• **REQUIRED WORK**:
Please copy each line of the records below that holds the word "will".

Saved data entries
● ● ● ●
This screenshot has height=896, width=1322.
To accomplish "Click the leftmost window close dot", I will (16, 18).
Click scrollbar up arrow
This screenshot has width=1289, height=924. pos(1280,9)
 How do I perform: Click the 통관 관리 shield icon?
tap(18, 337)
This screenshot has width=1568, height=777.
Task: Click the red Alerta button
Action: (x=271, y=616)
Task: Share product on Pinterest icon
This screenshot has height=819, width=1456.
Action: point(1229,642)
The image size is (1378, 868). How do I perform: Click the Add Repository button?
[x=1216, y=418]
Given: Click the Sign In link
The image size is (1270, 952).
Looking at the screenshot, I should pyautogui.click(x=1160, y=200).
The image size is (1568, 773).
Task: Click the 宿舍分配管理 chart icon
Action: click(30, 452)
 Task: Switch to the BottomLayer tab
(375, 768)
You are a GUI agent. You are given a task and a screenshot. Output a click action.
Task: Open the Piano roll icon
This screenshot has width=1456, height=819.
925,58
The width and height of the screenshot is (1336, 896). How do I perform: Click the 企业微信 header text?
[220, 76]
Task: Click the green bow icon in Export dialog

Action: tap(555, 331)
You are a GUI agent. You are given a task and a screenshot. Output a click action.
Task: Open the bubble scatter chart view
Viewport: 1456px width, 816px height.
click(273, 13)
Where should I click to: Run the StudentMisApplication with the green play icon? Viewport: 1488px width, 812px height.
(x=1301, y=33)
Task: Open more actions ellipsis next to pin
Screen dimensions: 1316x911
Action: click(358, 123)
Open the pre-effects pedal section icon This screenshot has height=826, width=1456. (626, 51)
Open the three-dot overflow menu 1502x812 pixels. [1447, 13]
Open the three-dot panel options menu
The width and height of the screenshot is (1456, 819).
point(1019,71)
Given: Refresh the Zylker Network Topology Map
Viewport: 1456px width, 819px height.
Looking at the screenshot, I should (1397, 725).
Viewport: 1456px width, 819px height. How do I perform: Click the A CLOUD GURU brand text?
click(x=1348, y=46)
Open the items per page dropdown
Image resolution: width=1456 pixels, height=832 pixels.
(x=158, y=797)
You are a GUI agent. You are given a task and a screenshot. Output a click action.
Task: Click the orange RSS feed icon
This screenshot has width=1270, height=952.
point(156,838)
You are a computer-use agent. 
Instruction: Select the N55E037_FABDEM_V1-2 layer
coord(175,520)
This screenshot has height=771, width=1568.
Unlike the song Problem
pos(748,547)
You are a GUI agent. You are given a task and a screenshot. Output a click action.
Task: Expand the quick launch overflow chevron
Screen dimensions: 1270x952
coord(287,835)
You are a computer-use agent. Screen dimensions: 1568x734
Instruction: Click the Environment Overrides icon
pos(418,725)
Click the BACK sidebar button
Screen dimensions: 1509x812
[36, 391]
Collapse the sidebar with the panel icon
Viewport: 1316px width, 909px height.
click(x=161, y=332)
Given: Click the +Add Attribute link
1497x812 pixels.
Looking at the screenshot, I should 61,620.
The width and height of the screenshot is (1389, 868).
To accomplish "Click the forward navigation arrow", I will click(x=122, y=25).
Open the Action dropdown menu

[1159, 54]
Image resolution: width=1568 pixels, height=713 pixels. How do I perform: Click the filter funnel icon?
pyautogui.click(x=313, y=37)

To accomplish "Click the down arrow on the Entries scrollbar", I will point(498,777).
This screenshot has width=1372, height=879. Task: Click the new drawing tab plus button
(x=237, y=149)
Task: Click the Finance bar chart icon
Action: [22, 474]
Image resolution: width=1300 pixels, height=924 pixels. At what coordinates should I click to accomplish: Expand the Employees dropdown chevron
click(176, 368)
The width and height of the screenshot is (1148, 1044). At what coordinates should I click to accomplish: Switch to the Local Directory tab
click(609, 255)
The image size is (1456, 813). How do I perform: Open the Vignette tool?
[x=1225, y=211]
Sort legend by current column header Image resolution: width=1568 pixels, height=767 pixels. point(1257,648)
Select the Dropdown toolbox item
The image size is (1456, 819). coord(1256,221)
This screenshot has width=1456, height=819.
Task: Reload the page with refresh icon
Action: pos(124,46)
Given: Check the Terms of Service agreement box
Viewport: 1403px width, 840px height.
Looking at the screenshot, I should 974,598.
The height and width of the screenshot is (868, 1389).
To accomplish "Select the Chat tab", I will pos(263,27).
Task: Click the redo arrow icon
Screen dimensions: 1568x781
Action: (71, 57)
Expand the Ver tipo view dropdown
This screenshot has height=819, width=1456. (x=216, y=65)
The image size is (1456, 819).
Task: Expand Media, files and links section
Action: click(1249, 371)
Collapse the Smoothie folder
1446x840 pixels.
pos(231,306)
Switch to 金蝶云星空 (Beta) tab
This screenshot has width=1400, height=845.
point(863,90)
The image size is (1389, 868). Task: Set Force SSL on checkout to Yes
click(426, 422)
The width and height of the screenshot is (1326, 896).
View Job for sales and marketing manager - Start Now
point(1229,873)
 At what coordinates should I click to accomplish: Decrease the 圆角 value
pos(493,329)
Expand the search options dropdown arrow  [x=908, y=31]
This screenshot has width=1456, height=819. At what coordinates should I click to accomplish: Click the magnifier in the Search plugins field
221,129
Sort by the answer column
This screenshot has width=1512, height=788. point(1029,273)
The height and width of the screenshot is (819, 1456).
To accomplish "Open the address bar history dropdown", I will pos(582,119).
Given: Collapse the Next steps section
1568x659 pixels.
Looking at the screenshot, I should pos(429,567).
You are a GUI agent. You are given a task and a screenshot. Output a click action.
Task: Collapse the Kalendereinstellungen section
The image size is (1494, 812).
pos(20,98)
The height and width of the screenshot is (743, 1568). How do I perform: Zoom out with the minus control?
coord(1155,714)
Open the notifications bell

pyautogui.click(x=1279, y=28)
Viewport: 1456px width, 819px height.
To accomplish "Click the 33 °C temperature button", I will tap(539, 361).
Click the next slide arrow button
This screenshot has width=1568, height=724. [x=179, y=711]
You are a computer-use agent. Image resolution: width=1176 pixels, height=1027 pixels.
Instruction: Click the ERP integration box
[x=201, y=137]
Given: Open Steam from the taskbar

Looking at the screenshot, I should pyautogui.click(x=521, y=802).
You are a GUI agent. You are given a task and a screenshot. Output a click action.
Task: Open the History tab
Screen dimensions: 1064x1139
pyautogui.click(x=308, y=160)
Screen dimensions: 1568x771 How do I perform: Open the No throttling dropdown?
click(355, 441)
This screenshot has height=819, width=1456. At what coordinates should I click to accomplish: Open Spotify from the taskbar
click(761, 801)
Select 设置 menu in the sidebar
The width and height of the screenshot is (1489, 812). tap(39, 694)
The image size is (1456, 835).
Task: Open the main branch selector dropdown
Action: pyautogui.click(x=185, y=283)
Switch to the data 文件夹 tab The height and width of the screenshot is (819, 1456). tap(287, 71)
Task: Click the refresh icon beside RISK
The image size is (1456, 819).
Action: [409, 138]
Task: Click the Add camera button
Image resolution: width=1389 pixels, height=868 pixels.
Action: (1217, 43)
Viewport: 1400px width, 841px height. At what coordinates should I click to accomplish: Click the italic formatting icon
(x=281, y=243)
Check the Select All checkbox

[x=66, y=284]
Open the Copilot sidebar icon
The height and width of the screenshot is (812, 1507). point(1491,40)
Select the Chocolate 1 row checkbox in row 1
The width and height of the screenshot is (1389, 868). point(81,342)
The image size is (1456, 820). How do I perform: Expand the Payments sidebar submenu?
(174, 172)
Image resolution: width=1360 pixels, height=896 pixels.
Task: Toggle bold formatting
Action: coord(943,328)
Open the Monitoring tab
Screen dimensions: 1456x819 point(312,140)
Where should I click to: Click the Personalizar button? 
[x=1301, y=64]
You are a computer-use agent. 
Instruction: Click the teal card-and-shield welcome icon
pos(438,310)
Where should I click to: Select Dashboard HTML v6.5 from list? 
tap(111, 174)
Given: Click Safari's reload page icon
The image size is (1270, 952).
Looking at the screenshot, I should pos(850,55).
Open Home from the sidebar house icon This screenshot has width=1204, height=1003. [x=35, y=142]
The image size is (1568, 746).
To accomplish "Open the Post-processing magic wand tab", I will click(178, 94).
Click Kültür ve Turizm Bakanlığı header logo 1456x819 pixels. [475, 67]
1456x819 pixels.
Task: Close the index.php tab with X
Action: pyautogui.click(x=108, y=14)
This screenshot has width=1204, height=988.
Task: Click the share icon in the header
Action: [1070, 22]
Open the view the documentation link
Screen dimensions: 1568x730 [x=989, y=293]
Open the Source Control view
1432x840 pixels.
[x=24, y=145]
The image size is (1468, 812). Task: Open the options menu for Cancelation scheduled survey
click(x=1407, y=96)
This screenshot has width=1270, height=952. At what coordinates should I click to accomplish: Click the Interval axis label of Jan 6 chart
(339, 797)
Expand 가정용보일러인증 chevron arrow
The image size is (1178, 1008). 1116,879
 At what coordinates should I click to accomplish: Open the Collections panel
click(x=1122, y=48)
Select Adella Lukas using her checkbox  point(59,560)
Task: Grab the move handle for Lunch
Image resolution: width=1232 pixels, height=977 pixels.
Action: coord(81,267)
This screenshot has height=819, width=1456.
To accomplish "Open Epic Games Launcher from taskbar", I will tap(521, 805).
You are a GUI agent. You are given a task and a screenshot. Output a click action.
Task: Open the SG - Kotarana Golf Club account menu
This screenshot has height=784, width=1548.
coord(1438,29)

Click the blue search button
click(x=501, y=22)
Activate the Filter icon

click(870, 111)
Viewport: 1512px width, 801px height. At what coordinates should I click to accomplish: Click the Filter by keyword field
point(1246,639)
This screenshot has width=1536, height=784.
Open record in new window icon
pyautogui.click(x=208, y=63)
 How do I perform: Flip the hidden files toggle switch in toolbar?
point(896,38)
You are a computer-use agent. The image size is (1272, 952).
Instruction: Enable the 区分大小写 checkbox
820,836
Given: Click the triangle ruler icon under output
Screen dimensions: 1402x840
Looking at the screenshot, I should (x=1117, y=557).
● ● ● ●
• **OUTPUT**:
To accomplish "Click the leftmost window close dot", I will (16, 18).
To accomplish "Click the forward navigation arrow", I will click(x=122, y=25).
To accomplish "Click the down arrow on the Entries scrollbar", I will point(498,777).
To accomplish "Select the Chat tab", I will pos(263,27).
To accomplish "Open the address bar history dropdown", I will pos(582,119).
To accomplish "Click the 33 °C temperature button", I will tap(539, 361).
To accomplish "Open the Post-processing magic wand tab", I will click(178, 94).
To accomplish "Open Epic Games Launcher from taskbar", I will tap(521, 805).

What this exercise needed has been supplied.